Line by line, return the data exactly as shown.

→ **Data provided**
***

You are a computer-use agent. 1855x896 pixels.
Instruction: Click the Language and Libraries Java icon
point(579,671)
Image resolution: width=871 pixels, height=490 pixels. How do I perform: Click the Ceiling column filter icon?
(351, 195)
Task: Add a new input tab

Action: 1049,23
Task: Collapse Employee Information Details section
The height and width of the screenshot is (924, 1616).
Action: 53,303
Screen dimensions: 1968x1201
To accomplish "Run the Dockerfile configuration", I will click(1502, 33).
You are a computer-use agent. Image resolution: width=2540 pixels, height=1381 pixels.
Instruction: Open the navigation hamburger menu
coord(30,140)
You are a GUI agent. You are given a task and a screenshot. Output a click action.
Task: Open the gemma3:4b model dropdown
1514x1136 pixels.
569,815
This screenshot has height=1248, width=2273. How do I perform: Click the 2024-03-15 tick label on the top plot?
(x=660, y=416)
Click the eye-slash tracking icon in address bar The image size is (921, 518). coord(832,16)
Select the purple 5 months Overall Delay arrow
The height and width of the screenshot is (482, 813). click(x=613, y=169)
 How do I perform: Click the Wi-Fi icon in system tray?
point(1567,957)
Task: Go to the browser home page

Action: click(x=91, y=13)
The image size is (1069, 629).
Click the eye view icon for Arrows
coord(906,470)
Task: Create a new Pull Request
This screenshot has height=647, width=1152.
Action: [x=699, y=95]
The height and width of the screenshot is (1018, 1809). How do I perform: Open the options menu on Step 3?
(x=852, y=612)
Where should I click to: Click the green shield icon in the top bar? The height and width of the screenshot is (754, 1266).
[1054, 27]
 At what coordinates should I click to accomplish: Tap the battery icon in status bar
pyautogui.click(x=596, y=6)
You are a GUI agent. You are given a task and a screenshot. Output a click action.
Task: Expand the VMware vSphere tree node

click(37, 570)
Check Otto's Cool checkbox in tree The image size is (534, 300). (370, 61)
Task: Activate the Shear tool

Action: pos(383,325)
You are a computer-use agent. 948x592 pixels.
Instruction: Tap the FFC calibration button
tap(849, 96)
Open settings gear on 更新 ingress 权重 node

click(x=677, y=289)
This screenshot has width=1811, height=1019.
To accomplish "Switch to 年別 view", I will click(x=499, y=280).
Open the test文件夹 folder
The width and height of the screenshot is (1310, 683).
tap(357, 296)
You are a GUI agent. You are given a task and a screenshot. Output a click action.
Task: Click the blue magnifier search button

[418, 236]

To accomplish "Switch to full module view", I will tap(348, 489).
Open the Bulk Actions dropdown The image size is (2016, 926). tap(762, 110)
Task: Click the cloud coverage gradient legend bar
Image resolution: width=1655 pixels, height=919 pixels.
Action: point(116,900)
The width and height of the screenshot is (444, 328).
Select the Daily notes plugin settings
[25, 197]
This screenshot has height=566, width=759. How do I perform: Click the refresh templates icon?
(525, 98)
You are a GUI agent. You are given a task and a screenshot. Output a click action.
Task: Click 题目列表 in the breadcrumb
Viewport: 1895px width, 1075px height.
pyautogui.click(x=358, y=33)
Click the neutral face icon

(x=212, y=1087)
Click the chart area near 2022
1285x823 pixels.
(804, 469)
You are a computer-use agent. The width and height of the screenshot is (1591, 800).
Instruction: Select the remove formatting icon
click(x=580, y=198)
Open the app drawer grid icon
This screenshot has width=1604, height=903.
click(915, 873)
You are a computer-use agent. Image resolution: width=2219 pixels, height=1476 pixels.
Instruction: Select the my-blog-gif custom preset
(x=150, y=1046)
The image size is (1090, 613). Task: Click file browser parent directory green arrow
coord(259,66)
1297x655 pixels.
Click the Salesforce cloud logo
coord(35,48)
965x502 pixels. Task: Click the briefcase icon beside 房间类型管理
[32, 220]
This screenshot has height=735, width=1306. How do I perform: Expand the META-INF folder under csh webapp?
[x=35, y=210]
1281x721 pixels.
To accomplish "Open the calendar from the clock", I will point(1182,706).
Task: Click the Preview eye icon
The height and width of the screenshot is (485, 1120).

***

→ **Answer to this task**
You are a computer-use agent. 1855x896 pixels.
Instruction: Click the Language and Libraries Java icon
point(579,671)
Image resolution: width=871 pixels, height=490 pixels. How do I perform: Click the Ceiling column filter icon?
(351, 195)
Task: Add a new input tab

Action: 1049,23
Task: Collapse Employee Information Details section
The height and width of the screenshot is (924, 1616).
Action: 53,303
Screen dimensions: 1968x1201
To accomplish "Run the Dockerfile configuration", I will click(1502, 33).
You are a computer-use agent. Image resolution: width=2540 pixels, height=1381 pixels.
Instruction: Open the navigation hamburger menu
coord(30,140)
You are a GUI agent. You are given a task and a screenshot. Output a click action.
Task: Open the gemma3:4b model dropdown
1514x1136 pixels.
569,815
This screenshot has height=1248, width=2273. How do I perform: Click the 2024-03-15 tick label on the top plot?
(x=660, y=416)
Click the eye-slash tracking icon in address bar The image size is (921, 518). coord(832,16)
Select the purple 5 months Overall Delay arrow
The height and width of the screenshot is (482, 813). click(x=613, y=169)
 How do I perform: Click the Wi-Fi icon in system tray?
point(1567,957)
Task: Go to the browser home page

Action: click(x=91, y=13)
The image size is (1069, 629).
Click the eye view icon for Arrows
coord(906,470)
Task: Create a new Pull Request
This screenshot has height=647, width=1152.
Action: [x=699, y=95]
The height and width of the screenshot is (1018, 1809). How do I perform: Open the options menu on Step 3?
(x=852, y=612)
Where should I click to: Click the green shield icon in the top bar? The height and width of the screenshot is (754, 1266).
[1054, 27]
 At what coordinates should I click to accomplish: Tap the battery icon in status bar
pyautogui.click(x=596, y=6)
You are a GUI agent. You are given a task and a screenshot. Output a click action.
Task: Expand the VMware vSphere tree node

click(37, 570)
Check Otto's Cool checkbox in tree The image size is (534, 300). (370, 61)
Task: Activate the Shear tool

Action: pos(383,325)
You are a computer-use agent. 948x592 pixels.
Instruction: Tap the FFC calibration button
tap(849, 96)
Open settings gear on 更新 ingress 权重 node

click(x=677, y=289)
This screenshot has width=1811, height=1019.
To accomplish "Switch to 年別 view", I will click(x=499, y=280).
Open the test文件夹 folder
The width and height of the screenshot is (1310, 683).
tap(357, 296)
You are a GUI agent. You are given a task and a screenshot. Output a click action.
Task: Click the blue magnifier search button

[418, 236]

To accomplish "Switch to full module view", I will tap(348, 489).
Open the Bulk Actions dropdown The image size is (2016, 926). tap(762, 110)
Task: Click the cloud coverage gradient legend bar
Image resolution: width=1655 pixels, height=919 pixels.
Action: point(116,900)
The width and height of the screenshot is (444, 328).
Select the Daily notes plugin settings
[25, 197]
This screenshot has height=566, width=759. How do I perform: Click the refresh templates icon?
(525, 98)
You are a GUI agent. You are given a task and a screenshot. Output a click action.
Task: Click 题目列表 in the breadcrumb
Viewport: 1895px width, 1075px height.
pyautogui.click(x=358, y=33)
Click the neutral face icon

(x=212, y=1087)
Click the chart area near 2022
1285x823 pixels.
(804, 469)
You are a computer-use agent. The width and height of the screenshot is (1591, 800).
Instruction: Select the remove formatting icon
click(x=580, y=198)
Open the app drawer grid icon
This screenshot has width=1604, height=903.
click(915, 873)
You are a computer-use agent. Image resolution: width=2219 pixels, height=1476 pixels.
Instruction: Select the my-blog-gif custom preset
(x=150, y=1046)
The image size is (1090, 613). Task: Click file browser parent directory green arrow
coord(259,66)
1297x655 pixels.
Click the Salesforce cloud logo
coord(35,48)
965x502 pixels. Task: Click the briefcase icon beside 房间类型管理
[32, 220]
This screenshot has height=735, width=1306. How do I perform: Expand the META-INF folder under csh webapp?
[x=35, y=210]
1281x721 pixels.
To accomplish "Open the calendar from the clock", I will point(1182,706).
Task: Click the Preview eye icon
The height and width of the screenshot is (485, 1120).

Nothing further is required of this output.